DATA TO EXAMINE: Begin
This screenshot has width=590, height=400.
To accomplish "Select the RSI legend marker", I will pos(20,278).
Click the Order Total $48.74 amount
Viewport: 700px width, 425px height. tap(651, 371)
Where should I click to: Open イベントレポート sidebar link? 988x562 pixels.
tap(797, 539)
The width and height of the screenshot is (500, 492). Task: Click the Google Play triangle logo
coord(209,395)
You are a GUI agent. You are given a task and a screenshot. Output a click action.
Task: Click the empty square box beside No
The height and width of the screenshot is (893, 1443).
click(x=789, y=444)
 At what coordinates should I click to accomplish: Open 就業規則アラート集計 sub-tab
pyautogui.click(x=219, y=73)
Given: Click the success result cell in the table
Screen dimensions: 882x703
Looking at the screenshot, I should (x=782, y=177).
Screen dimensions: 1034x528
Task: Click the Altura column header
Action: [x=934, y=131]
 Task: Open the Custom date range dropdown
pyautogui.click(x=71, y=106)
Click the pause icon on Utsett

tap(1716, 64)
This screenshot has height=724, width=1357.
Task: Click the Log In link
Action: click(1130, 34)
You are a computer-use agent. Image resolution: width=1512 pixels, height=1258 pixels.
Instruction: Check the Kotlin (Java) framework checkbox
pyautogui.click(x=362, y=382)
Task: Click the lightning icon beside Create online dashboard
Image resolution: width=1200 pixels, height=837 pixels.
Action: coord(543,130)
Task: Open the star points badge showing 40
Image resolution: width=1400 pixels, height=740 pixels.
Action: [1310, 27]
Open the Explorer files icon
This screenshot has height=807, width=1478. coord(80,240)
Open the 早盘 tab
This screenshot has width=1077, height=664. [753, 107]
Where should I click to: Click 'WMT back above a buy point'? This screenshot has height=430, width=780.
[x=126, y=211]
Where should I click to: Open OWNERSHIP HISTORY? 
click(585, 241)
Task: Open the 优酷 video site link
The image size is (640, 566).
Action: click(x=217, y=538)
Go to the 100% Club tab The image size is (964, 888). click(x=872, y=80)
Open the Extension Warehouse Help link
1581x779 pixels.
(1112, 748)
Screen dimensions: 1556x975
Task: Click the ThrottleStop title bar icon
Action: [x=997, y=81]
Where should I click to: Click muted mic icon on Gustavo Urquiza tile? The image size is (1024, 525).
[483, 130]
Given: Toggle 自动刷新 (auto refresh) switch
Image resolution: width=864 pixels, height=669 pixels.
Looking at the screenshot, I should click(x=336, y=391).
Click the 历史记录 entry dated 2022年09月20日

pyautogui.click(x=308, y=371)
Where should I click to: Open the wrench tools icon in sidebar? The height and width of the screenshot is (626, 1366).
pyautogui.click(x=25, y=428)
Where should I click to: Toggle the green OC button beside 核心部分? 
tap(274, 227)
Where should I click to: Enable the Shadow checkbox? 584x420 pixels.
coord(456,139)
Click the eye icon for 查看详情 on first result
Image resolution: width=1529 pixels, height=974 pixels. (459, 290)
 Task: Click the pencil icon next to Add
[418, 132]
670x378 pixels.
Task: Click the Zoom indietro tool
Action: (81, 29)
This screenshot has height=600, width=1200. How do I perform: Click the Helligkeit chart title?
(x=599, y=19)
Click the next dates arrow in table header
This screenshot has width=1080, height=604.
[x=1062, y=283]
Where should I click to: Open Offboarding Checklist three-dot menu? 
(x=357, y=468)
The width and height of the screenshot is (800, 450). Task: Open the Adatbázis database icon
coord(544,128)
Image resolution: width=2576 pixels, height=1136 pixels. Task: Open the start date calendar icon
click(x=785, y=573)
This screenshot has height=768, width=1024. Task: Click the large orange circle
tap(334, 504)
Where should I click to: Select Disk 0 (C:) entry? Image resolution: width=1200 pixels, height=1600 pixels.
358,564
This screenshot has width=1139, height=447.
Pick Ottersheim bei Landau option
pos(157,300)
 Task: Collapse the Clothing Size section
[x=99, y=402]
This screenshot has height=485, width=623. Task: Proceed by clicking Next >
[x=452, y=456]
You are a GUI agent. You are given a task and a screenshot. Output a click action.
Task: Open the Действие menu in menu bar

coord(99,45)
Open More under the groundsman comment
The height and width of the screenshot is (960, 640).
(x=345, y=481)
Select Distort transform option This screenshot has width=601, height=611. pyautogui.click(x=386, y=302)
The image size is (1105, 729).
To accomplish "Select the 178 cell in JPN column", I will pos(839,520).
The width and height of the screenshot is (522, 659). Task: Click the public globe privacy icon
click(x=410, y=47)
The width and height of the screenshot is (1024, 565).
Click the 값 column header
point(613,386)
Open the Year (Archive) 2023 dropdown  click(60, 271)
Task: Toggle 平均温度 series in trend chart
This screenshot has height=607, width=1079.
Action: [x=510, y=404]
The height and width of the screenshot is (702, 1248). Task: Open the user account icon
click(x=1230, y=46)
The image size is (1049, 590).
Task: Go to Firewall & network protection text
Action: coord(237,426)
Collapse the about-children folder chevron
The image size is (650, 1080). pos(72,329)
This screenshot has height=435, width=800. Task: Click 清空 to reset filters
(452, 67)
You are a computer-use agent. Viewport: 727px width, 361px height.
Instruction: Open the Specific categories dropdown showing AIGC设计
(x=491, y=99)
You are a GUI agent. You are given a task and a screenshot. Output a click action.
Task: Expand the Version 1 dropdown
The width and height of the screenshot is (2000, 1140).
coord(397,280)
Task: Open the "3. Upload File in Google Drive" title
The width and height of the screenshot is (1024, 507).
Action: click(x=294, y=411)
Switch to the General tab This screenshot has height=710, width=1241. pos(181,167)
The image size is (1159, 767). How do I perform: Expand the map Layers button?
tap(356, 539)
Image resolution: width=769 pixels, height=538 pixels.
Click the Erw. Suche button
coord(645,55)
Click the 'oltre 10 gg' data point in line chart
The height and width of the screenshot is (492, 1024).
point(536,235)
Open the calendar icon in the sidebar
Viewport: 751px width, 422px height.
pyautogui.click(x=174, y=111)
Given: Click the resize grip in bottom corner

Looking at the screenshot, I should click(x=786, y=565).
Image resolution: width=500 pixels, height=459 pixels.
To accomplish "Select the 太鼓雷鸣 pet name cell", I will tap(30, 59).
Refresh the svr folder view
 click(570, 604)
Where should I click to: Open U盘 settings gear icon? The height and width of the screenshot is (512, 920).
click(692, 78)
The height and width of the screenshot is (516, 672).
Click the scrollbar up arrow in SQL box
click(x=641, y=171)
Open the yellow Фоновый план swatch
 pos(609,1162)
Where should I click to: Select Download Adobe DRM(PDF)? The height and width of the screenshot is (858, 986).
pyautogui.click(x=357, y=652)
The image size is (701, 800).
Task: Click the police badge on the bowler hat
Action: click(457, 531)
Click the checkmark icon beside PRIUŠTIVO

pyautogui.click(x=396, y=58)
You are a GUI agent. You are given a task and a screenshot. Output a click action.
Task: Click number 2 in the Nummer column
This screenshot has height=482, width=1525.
DATA TO EXAMINE: End
_EXERCISE REQUIREMENTS_
From the listing above, work out how many lines hold "will". The answer is the number and nothing more.

_SOLUTION_
3